Compound rebates¶
A compound rebate is a top-up: it calculates its full amount as normal, then deducts what another named element has already paid the member for the same window, and pays only the difference. Use it for elements like "guarantee the member ends up with 3% overall" layered over a smaller base rebate.
How it calculates¶
- The element calculates normally — banding, rates, output type — giving a gross payable per member per period.
- The engine then sums what the compound target element produced for the same member and window. For lines already marked paid it uses the actual paid amount; for unpaid lines it uses the calculated payable.
- The deduction is subtracted:
payable = gross − target element's amount. The result never goes below zero — a compound element cannot claw money back. - On a catch-up compound element the deduction window is the whole element-to-date rather than just the current period.

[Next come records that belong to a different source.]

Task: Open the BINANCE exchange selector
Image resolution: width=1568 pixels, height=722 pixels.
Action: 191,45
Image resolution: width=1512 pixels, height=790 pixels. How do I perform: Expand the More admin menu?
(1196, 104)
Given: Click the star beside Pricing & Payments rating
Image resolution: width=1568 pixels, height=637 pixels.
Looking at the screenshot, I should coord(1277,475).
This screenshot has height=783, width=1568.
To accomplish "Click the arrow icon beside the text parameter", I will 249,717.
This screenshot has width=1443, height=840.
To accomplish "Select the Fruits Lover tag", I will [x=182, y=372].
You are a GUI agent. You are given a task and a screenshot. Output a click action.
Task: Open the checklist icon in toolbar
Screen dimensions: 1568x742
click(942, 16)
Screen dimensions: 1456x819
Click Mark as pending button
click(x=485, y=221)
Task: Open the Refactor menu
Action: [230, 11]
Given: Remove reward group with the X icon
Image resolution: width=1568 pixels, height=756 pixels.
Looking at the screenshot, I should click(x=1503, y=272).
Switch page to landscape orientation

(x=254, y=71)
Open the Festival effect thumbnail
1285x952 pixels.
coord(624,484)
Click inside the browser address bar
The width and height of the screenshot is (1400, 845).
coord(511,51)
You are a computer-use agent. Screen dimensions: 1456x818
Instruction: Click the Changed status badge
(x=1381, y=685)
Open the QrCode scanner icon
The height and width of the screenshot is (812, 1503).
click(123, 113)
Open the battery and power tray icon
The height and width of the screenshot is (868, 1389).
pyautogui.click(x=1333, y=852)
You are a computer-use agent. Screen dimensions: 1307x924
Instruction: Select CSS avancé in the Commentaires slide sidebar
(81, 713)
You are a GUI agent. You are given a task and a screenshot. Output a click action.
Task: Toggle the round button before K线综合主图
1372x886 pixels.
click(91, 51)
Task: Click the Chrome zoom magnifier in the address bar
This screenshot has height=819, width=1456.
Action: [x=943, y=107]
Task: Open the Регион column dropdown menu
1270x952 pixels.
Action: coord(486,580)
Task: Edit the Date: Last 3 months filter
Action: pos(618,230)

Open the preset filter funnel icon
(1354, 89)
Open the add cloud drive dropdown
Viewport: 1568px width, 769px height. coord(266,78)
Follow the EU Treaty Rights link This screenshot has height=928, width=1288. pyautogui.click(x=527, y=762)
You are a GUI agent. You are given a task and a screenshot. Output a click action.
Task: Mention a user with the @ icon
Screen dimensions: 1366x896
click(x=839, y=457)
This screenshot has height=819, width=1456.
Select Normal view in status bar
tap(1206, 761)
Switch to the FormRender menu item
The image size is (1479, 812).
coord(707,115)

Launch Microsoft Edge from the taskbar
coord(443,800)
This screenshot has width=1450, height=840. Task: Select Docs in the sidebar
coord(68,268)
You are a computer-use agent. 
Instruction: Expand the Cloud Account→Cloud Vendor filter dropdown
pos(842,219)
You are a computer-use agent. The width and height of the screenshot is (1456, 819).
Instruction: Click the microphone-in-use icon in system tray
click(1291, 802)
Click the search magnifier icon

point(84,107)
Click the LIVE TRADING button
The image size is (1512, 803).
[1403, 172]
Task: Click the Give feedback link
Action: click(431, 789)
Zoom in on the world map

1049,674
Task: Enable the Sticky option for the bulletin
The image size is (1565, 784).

Example. Element R1 pays 1.5% (base). Element R2 is a 3% rebate compounded against R1. A member does £100,000: R2's gross is £3,000, R1 has paid £1,500, so R2 pays £1,500 — topping the member up to exactly 3% overall. If R1's rate had been 3.5% (£3,500), R2 would pay £0, not −£500.
The deduction and the payable are tracked separately for supplier-facing and member-facing values on in/out rebate sites.
Why does a compound rebate change unexpectedly?¶
- The target element changed — its recalculation, a band crossing, or a manual payment against it alters the deduction even when this element's own turnover is unchanged.
- A target line was marked paid with an amount different from its calculated payable: the deduction switches from the calculated figure to the actual paid amount.
- The gross fell below the deduction — the floor at zero makes the element suddenly pay nothing rather than go negative.
What a compound rebate is not¶
- It is not a strung rebate. Strung reduces the turnover the element measures or pays on before calculating; compound calculates on full turnover and adjusts the final amount. A compound element bands on gross turnover; a strung element may not.
- It is not a cap on the target element — the target always pays in full; only this element's payable shrinks.